Essentially this boils down to whether you spend most of your time dealing with operational details or do you have your brain free to work on the strategic stuff?

Obviously you need someone in the company to be in charge of running all the operational stuff from keeping the computers up and running to managing communications and the team. However if you are leading the company, planning and delivering its growth etc then there are certain things you shouldn’t be bothering your head with.

One way to work out whether you have the balance of activities right is to look at your diary for the past month and add up all the time you spend on operational things and compare it to all the time you spend on leading and developing the company.

If you’re wondering which of the many things you do fits into these two categories here are a few pointers.

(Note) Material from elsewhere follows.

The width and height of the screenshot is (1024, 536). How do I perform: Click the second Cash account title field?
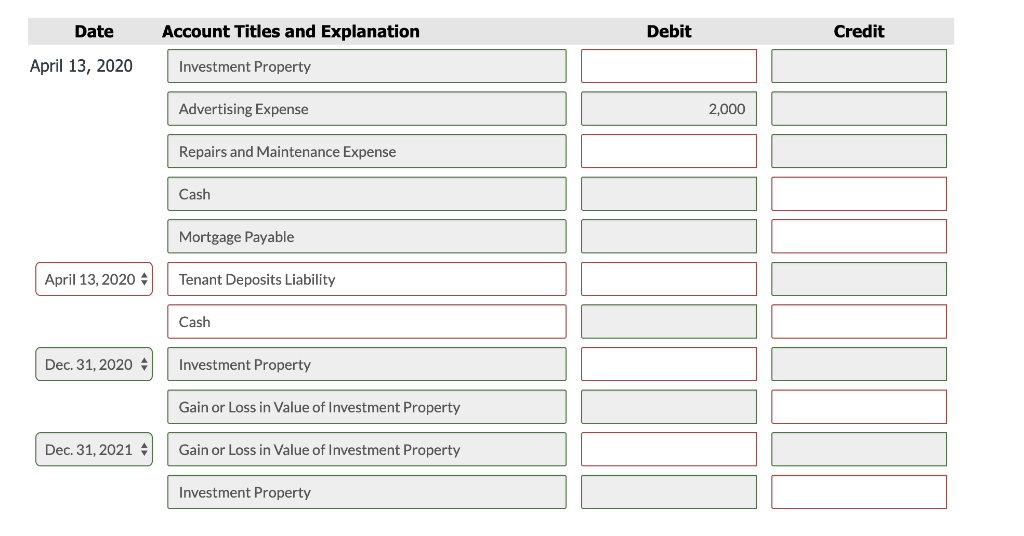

COO: Depending on the size of company (and therefore the number of people it takes to do these jobs) operational stuff is mostly management and includes:

  • managing communications in the team, sorting out weekly meetings
  • day to day client management
  • project management for live projects
  • doing the book-keeping
  • managing the IT stuff
  • looking after the website etc
  • admin, travel and meeting arrangements
  • delivery of training and workshops
  • event planning
  • marketing and communications planning and delivery

CEO activities should be mostly leadership and includes things like:

  • articulating the firms vision both to clients and to your staff
  • working out what the ethos and style of the company is (how do you want to treat your team, how do you want them to think of you and the company)
  • leading the strategy development and business planning
  • clarifying your position in the market … what business are you in and how does this compare to your competitors?
  • positioning the company and its products and services through key presentations, talks and events
  • analysing the financial information and working out whether you’re achieving your goals or not (and thus working out what to do differently)
  • strategic client development meetings

In a way the greatest risk is not necessarily that you have the balance wrong (though this is definitely worth sorting out) but that you try to cover all the bases and run out of steam when really you should be freeing yourself up to concentrate on the big stuff as this is how you’ll grow the company. This works for businesses of all sizes right down to one person operations – we know of at least one consultant whose turnover grew between 30-40% as a result of hiring a PA to manage their diary and travel … simply freeing up this time and moving beyond a boom and bust of being too busy on one project to go looking for the next.